Rolling grassy hills with scattered trees and an open blue sky with clouds
The today’s landscape of the Civil War’s Brandy Station Battlefield.

American Battlefield Trust

Recipient: Virginia Department of Conservation and Recreation

Amount: $2,440,495.00
Acres: 97.19

A month after the Union Army of the Potomac’s defeat at Chancellorsville in the Spring of 1863, its commanders received troubling reports of a massive concentration of Confederate cavalry near Culpepper, Virginia. Believing the Confederates were preparing a large-scale raid, or worse, the vanguard of an invasion into Union territory, the Army of the Potomac was ordered to go on the offensive by Major General Joseph Hooker.

Crossing the Rappahannock River early in the morning of June 9, Union cavalry commanded by Brigadier General Alfred Pleasonton attacked toward Brandy Station in two wings, attempting to flank (attack from the side) and surround the Confederates. In over fourteen hours of sustained combat at Saint James Church, Fleetwood Hill, and Yew Ridge, nearly 21,000 soldiers clashed in the largest cavalry battle in the history of the Western Hemisphere.
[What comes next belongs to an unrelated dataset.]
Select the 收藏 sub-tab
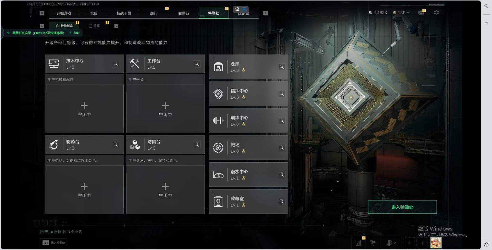 [95, 26]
Enduring a narrow defeat and forced to withdraw, the Union force did not succeed in their mission to stop the Confederate advance. However, for the Union cavalry, the confidence and experience they gained at Brandy Station would prove invaluable four weeks later at a battlefield in southern Pennsylvania called Gettysburg.

This 2023 Battlefield Land Acquisition Grant awarded by the National Park Service’s American Battlefield Protection Program supports the Virginia Department of Conservation and Recreation’s effort to preserve Brady Station as a unit of their Culpeper Battlefields State Park. The acreage protected by this grant includes sections of the Confederate withdrawal from Saint James Church to Fleetwood Hill.

Battlefield Land Acquisition Grants from the NPS American Battlefield Protection Program empower preservation partners nationwide to acquire and preserve threatened Revolutionary War, War of 1812 and Civil War battlefields. In addition, the program administers three other grants: Preservation Planning Grants, which are open to all sites of armed conflict on American soil, the newly authorized Battlefield Restoration and Battlefield Interpretation Grant programs. This financial assistance generates community-driven stewardship of historic resources at the state, tribal and local levels.